**WHAT IS EXPECTED**. Look below for the line containing "The height and width of the screenshot is (728, 1024)."; from there through the line containing "Click the Outras", both lines included, please set down each line exactly and nothing else.

**INFORMATION GIVEN**.
________________________________________

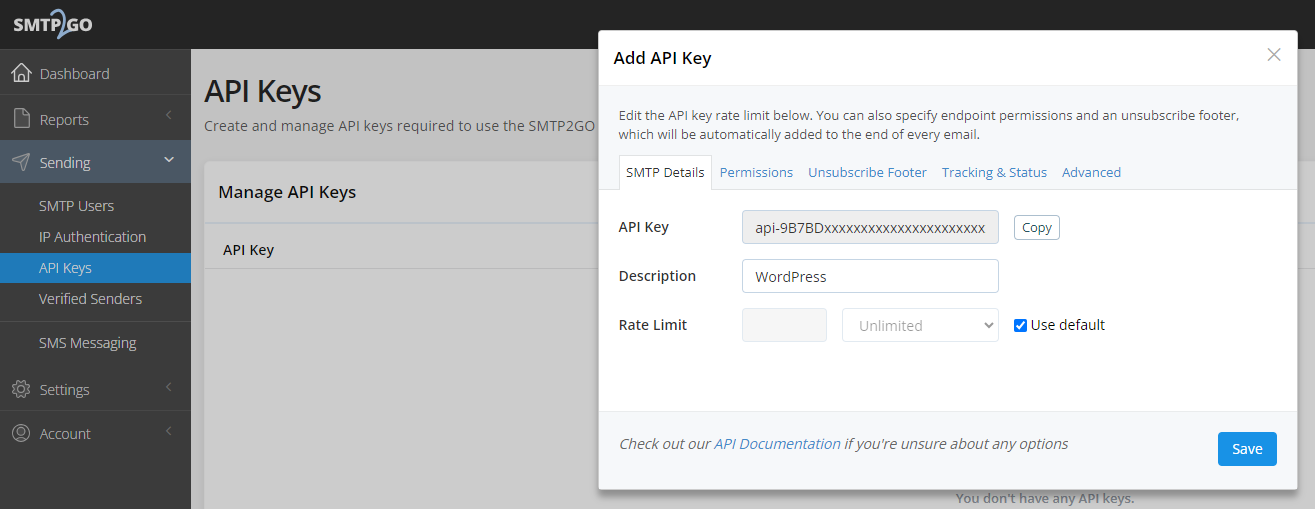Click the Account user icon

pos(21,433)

________________________________________

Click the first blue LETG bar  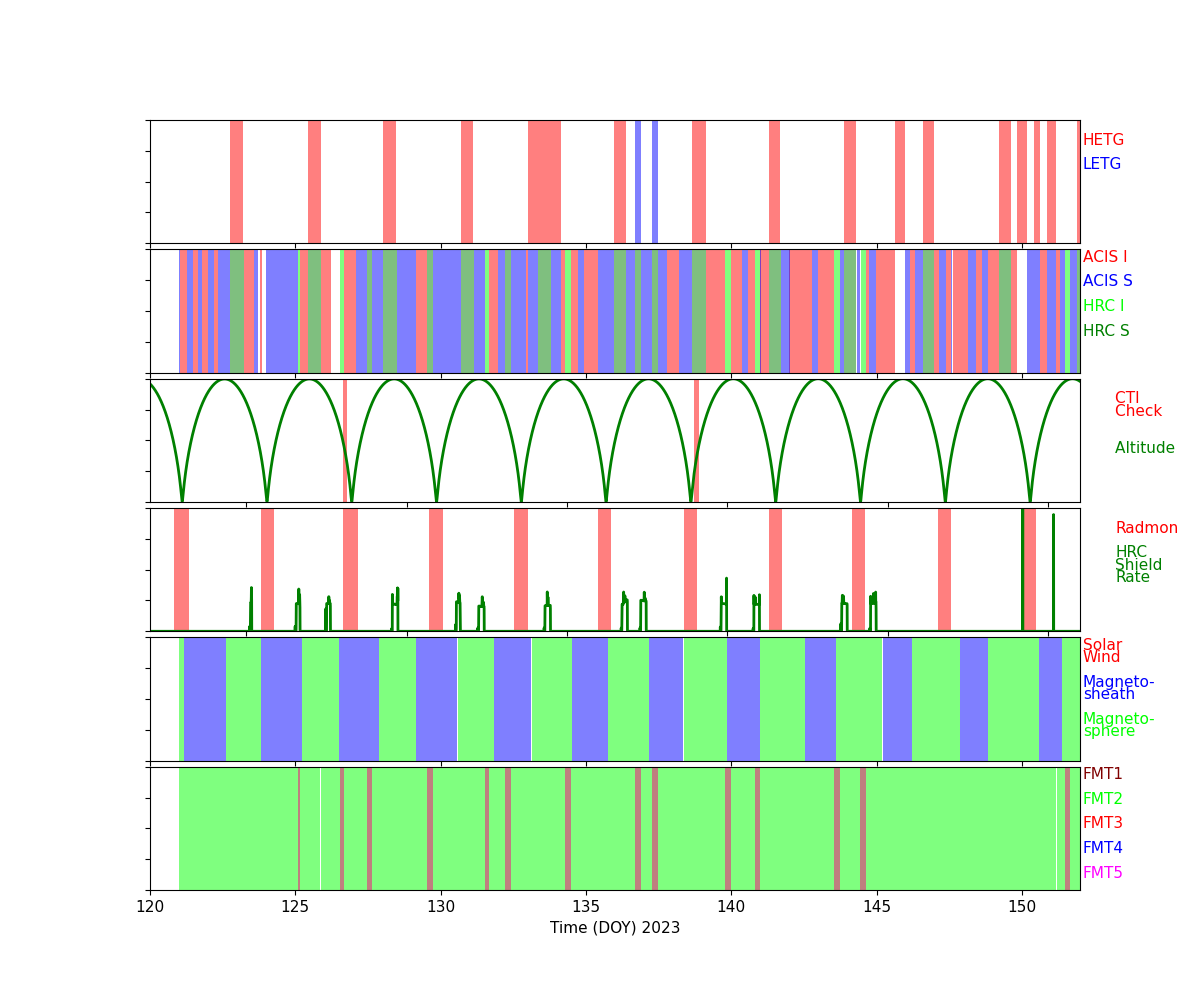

________________________________________

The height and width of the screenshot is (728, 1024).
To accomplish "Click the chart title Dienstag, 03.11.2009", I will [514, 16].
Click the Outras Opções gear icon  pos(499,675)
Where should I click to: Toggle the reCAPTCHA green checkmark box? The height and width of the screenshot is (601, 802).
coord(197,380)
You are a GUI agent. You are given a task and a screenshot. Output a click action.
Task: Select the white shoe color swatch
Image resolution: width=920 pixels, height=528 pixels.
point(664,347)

________________________________________

**SOLUTION TO THE EXERCISE**.
The height and width of the screenshot is (728, 1024).
To accomplish "Click the chart title Dienstag, 03.11.2009", I will [514, 16].
Click the Outras Opções gear icon  pos(499,675)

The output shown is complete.